Right from the first it made sense to Louise that Bessie Mae would know so much about Muncie because Jones Heating was located at the center of downtown, across the street from the courthouse, half a block from the county jail, one block from Walnut Street (the main drag), two blocks from the Elks, and maybe three blocks at most from the Chamber of Commerce, City Hall, the Masonic Temple, the American Legion, the Kiwanis Club, and the police department. It was perfectly understandable that since she’d worked at Jones Heating for twenty years, Bessie Mae would know everybody in town, where they lived and worked, and the beliefs as well as the sins that kept them going. It made perfect sense that she would know who people really were, the white males who managed the banks and the national brands like Sears and Penney’s, the Jews (a father Jew, a mother Jew, and a nephew Jew) who owned the local businesses, including all the jewelry stores, the Catholics who provided staff for the fire and police departments as well as the courthouse and City Hall. Strangely enough Bessie Mae knew absolutely nothing about Muncie’s Negroes. It was as if she’d never noticed they existed.

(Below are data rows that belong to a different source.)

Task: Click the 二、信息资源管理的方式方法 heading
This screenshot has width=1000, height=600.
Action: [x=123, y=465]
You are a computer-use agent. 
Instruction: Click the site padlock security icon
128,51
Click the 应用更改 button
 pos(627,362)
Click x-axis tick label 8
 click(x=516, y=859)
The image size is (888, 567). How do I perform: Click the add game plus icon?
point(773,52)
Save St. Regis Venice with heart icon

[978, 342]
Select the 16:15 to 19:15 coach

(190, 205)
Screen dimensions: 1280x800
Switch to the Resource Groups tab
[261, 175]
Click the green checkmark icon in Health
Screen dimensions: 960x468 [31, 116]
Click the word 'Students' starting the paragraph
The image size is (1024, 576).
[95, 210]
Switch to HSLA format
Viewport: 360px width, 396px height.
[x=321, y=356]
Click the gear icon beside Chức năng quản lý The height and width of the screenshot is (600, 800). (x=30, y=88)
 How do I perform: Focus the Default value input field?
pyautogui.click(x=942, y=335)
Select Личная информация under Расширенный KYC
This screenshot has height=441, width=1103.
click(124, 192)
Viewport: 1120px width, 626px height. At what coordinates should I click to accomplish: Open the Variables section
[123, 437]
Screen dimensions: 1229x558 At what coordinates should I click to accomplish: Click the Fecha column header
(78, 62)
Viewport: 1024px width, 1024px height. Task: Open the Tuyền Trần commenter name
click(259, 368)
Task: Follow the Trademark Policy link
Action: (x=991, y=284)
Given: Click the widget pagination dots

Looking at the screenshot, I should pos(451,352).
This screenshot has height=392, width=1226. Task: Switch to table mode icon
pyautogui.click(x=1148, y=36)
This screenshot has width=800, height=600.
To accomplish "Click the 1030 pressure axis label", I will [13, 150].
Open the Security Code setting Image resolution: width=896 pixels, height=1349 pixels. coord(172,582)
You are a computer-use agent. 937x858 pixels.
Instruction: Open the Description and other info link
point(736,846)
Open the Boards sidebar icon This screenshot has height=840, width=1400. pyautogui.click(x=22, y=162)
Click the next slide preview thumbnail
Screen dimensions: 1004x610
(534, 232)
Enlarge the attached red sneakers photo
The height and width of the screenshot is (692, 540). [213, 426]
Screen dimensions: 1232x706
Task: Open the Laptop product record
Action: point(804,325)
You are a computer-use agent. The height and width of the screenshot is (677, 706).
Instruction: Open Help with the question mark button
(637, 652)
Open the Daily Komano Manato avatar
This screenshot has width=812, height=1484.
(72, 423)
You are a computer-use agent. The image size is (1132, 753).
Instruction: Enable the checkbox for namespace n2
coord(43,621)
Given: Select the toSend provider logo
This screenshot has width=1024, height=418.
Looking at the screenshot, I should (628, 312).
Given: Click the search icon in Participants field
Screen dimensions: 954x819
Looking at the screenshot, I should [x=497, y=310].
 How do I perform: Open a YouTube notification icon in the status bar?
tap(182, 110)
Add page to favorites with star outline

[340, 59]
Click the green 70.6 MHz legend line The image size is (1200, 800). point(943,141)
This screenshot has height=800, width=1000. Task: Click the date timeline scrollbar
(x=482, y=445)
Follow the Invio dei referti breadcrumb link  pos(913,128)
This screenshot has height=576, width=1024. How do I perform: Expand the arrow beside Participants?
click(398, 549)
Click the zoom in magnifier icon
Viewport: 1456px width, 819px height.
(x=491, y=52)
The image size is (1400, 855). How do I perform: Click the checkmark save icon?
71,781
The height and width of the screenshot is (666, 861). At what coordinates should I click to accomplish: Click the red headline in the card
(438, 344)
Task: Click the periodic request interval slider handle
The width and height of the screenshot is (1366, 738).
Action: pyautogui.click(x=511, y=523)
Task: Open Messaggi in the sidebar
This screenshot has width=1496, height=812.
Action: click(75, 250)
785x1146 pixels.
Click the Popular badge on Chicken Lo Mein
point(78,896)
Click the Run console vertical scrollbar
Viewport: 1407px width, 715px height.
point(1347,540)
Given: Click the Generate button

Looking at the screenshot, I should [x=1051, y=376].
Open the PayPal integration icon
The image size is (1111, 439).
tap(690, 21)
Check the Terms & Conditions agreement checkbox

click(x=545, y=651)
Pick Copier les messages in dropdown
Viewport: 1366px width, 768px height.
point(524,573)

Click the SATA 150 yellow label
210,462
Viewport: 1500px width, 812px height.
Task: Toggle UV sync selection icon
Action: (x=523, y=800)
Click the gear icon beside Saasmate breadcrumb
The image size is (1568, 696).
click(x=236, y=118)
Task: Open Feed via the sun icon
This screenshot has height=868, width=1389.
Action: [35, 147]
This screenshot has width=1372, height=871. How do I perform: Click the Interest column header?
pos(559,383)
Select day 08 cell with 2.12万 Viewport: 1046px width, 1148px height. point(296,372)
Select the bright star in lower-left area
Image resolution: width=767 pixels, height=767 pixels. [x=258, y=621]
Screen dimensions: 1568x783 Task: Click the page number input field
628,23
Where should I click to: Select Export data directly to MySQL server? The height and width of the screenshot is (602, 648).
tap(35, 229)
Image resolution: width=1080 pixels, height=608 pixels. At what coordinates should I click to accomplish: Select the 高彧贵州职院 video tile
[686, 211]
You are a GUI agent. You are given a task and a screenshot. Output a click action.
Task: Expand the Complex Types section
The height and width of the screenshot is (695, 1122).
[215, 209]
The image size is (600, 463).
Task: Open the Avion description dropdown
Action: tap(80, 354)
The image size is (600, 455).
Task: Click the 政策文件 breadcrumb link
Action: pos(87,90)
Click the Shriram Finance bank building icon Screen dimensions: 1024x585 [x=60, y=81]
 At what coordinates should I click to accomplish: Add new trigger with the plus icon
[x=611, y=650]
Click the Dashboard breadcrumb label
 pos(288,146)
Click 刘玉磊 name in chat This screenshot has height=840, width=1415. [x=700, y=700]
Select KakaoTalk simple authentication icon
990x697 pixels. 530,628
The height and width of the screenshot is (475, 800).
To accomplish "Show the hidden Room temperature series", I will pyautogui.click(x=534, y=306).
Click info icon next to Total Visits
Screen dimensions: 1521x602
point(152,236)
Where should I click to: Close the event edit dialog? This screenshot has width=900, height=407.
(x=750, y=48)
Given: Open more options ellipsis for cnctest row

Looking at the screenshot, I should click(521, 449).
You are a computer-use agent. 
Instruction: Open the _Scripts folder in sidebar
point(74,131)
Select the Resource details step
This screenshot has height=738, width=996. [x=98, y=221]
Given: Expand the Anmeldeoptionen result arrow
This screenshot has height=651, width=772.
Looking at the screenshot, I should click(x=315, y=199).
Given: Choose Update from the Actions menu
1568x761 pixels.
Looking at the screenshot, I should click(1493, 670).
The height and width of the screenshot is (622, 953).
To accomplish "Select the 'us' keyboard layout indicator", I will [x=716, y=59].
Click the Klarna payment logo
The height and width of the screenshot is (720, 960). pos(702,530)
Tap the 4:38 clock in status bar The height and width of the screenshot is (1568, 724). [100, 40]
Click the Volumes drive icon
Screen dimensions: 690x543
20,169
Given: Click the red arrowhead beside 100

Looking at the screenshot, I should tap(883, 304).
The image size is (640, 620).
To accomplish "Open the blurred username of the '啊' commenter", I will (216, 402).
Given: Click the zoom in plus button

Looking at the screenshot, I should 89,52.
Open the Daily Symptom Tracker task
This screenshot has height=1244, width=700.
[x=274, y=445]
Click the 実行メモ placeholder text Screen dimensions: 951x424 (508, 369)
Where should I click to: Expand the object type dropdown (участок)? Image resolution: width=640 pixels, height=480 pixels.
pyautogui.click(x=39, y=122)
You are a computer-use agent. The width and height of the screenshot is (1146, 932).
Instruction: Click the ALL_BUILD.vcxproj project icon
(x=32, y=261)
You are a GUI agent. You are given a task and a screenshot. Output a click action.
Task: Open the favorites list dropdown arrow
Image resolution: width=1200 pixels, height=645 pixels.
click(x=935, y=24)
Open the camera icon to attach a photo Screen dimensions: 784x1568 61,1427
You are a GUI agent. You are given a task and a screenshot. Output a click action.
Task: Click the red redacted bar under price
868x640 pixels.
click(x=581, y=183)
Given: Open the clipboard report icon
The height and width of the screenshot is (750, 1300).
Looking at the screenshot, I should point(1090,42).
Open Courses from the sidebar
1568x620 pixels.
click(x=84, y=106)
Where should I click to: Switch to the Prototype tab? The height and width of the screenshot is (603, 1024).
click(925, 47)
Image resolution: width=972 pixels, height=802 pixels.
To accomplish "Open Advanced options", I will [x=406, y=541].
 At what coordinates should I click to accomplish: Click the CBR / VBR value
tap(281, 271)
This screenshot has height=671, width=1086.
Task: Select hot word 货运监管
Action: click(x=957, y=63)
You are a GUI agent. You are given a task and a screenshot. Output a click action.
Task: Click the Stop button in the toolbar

But she more than made up for that by her intimate knowledge of every poor white in town, no matter what church they went to, even if it was Protestant.

Yes, Bessie Mae knew everybody in Muncie who’d had an illicit affair, everybody who’d had a bastard, everybody who’d made money doing something sleazy, and, maybe more important, she knew how people tried to hide their boring lives behind all the luxuries that money can buy, enormous houses and fancy furniture, elaborate cars and endless vacations at the lakes that were just as boring as their daily lives. She knew the exact price of all the expensive clothes women bought to disguise their ugliness and all those boats, golf clubs, hunting rifles, and motorcycles men bought to conceal how stupid they were. Yes, she knew exactly who bought what and how much money they wasted on whatever it was. Best of all, Bessie Mae was particularly hard on Muncie’s ministers and priests, who basically dished out a slightly different sort of bullshit from the bankers and lawyers, not to mention the ladies’ magazines and movie magazines and teenage magazines. Crap galore. In short, Bessie Mae carefully taught Louise that love is just a bunch of nonsense and luxurious possessions are just another disguise for meaninglessness and most of what passes for culture is just a way of controlling people by telling them lies. Nothing so bad for people, according to Bessie Mae, as the Family, the Church, and the State.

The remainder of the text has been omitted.